What the exercise asks → Output range, inclusive: from the line containing "E-Mail (67, 888)" to the line containing "Gezonde keuzes (349, 1086)". Restate those lines from the data below word for word and only those.

(Pixel coordinate grounding data)
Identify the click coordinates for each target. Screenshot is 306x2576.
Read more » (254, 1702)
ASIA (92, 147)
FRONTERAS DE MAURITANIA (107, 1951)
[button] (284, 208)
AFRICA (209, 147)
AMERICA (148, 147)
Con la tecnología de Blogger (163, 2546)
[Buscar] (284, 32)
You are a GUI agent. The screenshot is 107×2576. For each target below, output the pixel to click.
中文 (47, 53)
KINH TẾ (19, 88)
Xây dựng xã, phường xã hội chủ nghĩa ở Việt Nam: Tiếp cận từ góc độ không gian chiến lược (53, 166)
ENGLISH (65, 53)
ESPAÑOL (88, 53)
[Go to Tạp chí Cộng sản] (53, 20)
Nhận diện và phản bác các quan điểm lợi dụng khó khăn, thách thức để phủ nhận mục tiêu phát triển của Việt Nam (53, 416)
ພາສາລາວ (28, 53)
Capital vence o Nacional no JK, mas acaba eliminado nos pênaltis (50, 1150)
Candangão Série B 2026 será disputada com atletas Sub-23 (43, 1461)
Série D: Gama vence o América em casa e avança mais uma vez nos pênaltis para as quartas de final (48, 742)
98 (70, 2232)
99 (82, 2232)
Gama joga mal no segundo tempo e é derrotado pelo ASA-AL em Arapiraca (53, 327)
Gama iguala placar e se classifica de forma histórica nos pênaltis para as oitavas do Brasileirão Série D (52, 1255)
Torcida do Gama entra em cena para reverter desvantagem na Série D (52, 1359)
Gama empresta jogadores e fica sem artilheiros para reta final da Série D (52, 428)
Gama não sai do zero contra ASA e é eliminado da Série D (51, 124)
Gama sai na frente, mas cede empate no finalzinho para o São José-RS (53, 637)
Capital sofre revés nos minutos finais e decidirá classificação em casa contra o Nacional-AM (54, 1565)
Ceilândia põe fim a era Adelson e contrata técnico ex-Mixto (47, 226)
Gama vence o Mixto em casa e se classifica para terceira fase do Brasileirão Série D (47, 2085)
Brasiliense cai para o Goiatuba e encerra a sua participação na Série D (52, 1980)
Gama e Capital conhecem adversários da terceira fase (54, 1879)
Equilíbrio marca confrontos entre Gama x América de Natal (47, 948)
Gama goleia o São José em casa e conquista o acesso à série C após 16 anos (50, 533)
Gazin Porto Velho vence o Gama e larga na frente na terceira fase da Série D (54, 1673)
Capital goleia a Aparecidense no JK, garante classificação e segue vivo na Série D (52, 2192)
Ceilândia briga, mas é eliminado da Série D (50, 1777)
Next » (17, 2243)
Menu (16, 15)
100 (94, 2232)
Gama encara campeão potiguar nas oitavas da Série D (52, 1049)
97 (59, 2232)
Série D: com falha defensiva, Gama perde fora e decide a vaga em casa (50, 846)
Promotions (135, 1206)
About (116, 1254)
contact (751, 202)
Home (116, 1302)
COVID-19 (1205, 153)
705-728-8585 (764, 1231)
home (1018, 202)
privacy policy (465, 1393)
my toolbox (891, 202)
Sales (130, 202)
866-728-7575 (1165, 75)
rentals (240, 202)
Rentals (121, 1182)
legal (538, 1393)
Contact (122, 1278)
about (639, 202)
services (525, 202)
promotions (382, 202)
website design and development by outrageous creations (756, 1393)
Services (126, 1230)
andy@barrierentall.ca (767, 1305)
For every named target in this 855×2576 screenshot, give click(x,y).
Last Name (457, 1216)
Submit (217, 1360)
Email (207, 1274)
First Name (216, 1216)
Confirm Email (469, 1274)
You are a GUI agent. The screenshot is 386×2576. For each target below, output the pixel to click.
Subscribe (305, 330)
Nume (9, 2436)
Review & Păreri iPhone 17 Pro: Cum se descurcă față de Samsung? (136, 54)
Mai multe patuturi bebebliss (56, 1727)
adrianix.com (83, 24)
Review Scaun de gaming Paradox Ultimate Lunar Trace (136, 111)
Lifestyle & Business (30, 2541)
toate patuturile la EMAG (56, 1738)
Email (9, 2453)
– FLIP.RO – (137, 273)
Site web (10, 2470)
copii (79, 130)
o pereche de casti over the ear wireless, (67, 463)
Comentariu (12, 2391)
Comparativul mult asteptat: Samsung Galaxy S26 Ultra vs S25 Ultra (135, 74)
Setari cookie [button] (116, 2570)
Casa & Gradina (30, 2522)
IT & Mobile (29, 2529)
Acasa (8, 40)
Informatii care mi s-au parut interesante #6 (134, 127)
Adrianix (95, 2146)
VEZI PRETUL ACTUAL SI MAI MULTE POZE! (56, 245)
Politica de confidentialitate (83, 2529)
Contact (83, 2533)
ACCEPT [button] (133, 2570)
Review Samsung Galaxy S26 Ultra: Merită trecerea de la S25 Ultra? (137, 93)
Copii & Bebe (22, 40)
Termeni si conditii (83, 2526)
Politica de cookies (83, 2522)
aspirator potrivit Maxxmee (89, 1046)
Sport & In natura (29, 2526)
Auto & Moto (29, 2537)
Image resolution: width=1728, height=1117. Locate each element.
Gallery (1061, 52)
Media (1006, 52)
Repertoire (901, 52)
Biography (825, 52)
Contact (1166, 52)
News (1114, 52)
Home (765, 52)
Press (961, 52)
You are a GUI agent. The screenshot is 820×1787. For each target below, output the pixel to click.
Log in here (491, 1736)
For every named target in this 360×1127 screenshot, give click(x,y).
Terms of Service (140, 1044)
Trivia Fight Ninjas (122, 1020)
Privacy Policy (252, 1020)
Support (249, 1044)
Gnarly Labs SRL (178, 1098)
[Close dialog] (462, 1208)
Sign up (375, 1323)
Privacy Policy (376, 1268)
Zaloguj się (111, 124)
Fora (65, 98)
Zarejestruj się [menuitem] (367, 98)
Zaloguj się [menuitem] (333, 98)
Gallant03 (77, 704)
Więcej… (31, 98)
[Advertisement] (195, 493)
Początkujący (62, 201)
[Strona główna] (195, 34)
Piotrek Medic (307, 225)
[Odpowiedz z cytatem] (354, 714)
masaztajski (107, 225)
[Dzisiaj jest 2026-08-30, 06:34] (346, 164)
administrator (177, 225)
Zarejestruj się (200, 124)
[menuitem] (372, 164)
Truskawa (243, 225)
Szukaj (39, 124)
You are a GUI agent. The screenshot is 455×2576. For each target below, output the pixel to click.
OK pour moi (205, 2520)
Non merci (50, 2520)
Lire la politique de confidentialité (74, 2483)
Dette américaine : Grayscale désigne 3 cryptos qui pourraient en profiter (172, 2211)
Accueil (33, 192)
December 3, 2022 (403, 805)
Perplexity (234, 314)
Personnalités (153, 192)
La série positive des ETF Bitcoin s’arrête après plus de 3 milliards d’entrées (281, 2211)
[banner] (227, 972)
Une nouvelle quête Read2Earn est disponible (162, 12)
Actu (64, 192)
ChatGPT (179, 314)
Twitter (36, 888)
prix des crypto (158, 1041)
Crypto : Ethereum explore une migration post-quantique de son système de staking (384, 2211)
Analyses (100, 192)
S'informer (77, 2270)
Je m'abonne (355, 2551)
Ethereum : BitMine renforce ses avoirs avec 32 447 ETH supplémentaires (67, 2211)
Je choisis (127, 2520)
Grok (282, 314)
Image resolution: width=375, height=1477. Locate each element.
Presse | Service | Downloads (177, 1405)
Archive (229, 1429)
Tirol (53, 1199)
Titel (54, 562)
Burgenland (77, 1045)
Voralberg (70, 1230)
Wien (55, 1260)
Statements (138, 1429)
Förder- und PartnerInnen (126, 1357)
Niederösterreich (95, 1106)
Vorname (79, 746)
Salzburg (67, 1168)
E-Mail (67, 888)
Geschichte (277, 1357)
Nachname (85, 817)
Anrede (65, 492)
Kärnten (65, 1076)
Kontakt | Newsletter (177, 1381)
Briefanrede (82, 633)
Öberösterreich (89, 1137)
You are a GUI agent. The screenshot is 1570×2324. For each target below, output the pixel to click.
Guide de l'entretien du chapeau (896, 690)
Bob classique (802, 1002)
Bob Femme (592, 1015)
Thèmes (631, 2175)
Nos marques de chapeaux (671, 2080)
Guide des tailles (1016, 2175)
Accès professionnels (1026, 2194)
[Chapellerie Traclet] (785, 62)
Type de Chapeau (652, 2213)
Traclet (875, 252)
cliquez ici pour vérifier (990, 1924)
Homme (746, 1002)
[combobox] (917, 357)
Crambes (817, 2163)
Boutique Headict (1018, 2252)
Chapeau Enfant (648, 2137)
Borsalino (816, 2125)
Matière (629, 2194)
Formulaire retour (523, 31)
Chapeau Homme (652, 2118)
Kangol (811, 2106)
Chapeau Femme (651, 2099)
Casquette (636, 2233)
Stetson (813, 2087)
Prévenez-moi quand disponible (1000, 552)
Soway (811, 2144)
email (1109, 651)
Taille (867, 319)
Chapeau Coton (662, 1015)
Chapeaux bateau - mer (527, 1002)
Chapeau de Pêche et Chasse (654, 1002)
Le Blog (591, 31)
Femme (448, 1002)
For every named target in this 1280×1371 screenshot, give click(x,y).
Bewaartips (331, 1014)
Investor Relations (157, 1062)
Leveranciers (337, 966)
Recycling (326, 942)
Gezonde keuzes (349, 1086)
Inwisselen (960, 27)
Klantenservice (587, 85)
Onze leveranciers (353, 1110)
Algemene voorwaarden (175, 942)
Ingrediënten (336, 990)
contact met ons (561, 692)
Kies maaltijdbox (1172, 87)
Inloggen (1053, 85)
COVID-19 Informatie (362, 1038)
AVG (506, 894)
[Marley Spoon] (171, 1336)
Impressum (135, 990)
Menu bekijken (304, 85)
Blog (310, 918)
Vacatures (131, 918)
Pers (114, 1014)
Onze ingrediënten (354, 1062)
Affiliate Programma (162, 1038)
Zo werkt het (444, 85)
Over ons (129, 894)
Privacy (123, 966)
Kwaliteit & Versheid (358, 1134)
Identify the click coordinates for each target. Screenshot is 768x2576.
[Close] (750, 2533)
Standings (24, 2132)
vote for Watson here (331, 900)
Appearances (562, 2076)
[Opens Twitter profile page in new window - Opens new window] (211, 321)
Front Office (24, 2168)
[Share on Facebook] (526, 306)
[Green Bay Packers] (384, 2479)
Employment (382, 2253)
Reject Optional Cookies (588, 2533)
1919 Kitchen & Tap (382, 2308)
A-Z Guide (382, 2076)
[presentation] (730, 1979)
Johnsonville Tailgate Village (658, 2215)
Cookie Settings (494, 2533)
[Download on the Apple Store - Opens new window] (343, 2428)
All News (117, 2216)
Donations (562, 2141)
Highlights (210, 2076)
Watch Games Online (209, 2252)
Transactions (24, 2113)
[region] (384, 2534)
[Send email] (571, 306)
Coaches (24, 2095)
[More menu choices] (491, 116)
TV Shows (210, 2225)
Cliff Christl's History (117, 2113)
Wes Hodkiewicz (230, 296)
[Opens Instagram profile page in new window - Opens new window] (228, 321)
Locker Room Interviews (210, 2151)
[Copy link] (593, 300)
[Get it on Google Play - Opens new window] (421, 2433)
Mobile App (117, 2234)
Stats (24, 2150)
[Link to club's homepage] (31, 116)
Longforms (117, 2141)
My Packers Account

Answer box →
E-Mail (67, 888)
Geschichte (277, 1357)
Nachname (85, 817)
Anrede (65, 492)
Kärnten (65, 1076)
Kontakt | Newsletter (177, 1381)
Briefanrede (82, 633)
Öberösterreich (89, 1137)
You are a GUI agent. The screenshot is 1570×2324. For each target below, output the pixel to click.
Guide de l'entretien du chapeau (896, 690)
Bob classique (802, 1002)
Bob Femme (592, 1015)
Thèmes (631, 2175)
Nos marques de chapeaux (671, 2080)
Guide des tailles (1016, 2175)
Accès professionnels (1026, 2194)
[Chapellerie Traclet] (785, 62)
Type de Chapeau (652, 2213)
Traclet (875, 252)
cliquez ici pour vérifier (990, 1924)
Homme (746, 1002)
[combobox] (917, 357)
Crambes (817, 2163)
Boutique Headict (1018, 2252)
Chapeau Enfant (648, 2137)
Borsalino (816, 2125)
Matière (629, 2194)
Formulaire retour (523, 31)
Chapeau Homme (652, 2118)
Kangol (811, 2106)
Chapeau Femme (651, 2099)
Casquette (636, 2233)
Stetson (813, 2087)
Prévenez-moi quand disponible (1000, 552)
Soway (811, 2144)
email (1109, 651)
Taille (867, 319)
Chapeau Coton (662, 1015)
Chapeaux bateau - mer (527, 1002)
Chapeau de Pêche et Chasse (654, 1002)
Le Blog (591, 31)
Femme (448, 1002)
For every named target in this 1280×1371 screenshot, give click(x,y).
Bewaartips (331, 1014)
Investor Relations (157, 1062)
Leveranciers (337, 966)
Recycling (326, 942)
Gezonde keuzes (349, 1086)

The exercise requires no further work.